Re: [PATCH v7 4/6] dax: add DAX_RECOVERY flag and .recovery_write dev_pgmap_ops

From: Jane Chu
Date: Wed Apr 06 2022 - 15:46:14 EST


On 4/5/2022 10:19 PM, Christoph Hellwig wrote:
> On Tue, Apr 05, 2022 at 01:47:45PM -0600, Jane Chu wrote:
>> Introduce DAX_RECOVERY flag to dax_direct_access(). The flag is
>> not set by default in dax_direct_access() such that the helper
>> does not translate a pmem range to kernel virtual address if the
>> range contains uncorrectable errors. When the flag is set,
>> the helper ignores the UEs and return kernel virtual adderss so
>> that the caller may get on with data recovery via write.
>>
>> Also introduce a new dev_pagemap_ops .recovery_write function.
>> The function is applicable to FSDAX device only. The device
>> page backend driver provides .recovery_write function if the
>> device has underlying mechanism to clear the uncorrectable
>> errors on the fly.
>
> I know Dan suggested it, but I still think dev_pagemap_ops is the very
> wrong choice here. It is about VM callbacks to ZONE_DEVICE owners
> independent of what pagemap type they are. .recovery_write on the
> other hand is completely specific to the DAX write path and has no
> MM interactions at all.

Yes, I believe Dan was motivated by avoiding the dm dance as a result of
adding .recovery_write to dax_operations.

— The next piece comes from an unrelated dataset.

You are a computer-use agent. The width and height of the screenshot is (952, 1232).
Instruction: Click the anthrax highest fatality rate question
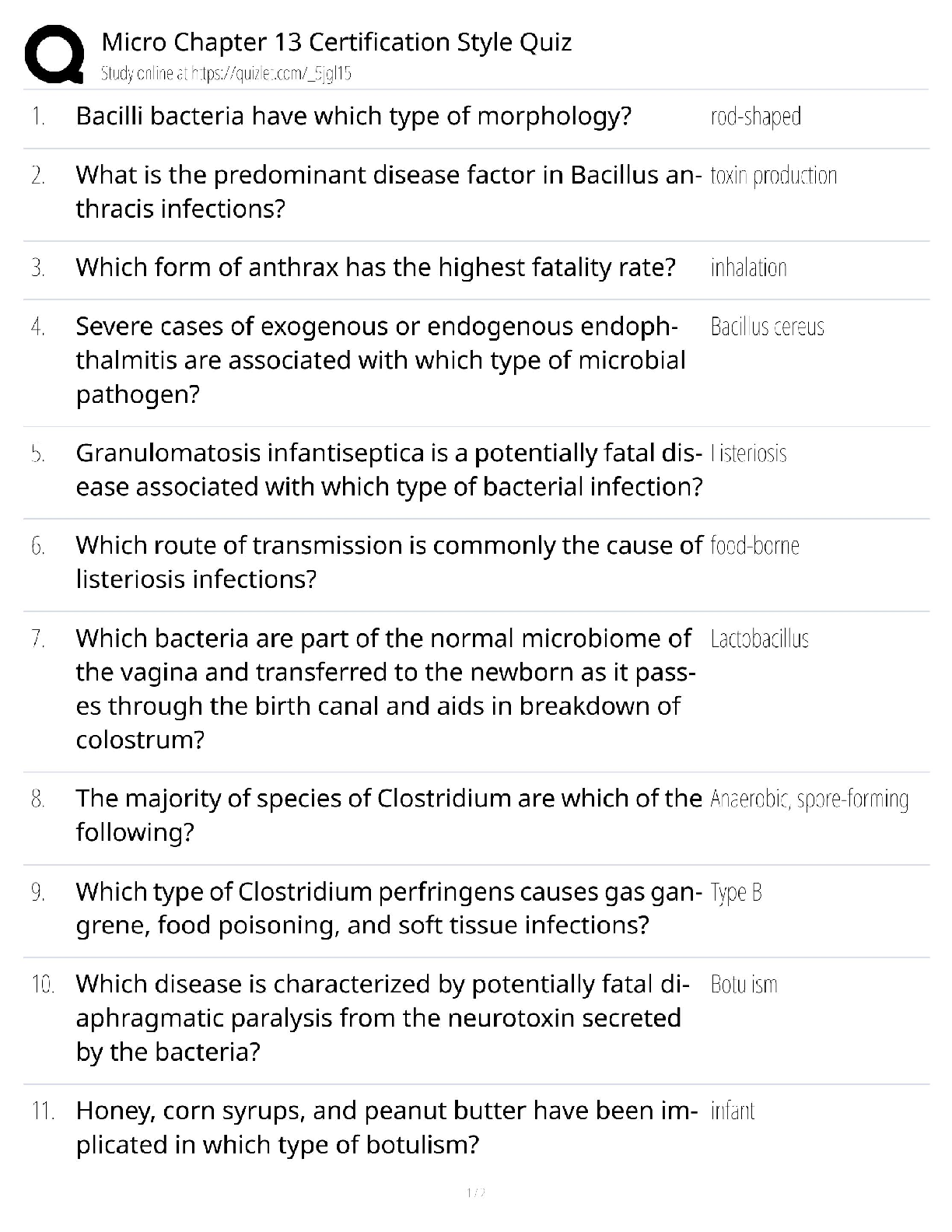(375, 268)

I understand your point about .recovery_write is device specific and
thus not something appropriate for device agnostic ops.

I can see 2 options so far -

1) add .recovery_write to dax_operations and do the dm dance to hunt
down to the base device that actually provides the recovery action

2) an ugly but expedient approach based on the observation that
dax_direct_access() has already gone through the dm dance and thus could
scoop up the .recovery_write function pointer if DAX_RECOVERY flag is
set. Like bundle action-flag with action, and if should there need more
device specific actions, just add another action with associated flag.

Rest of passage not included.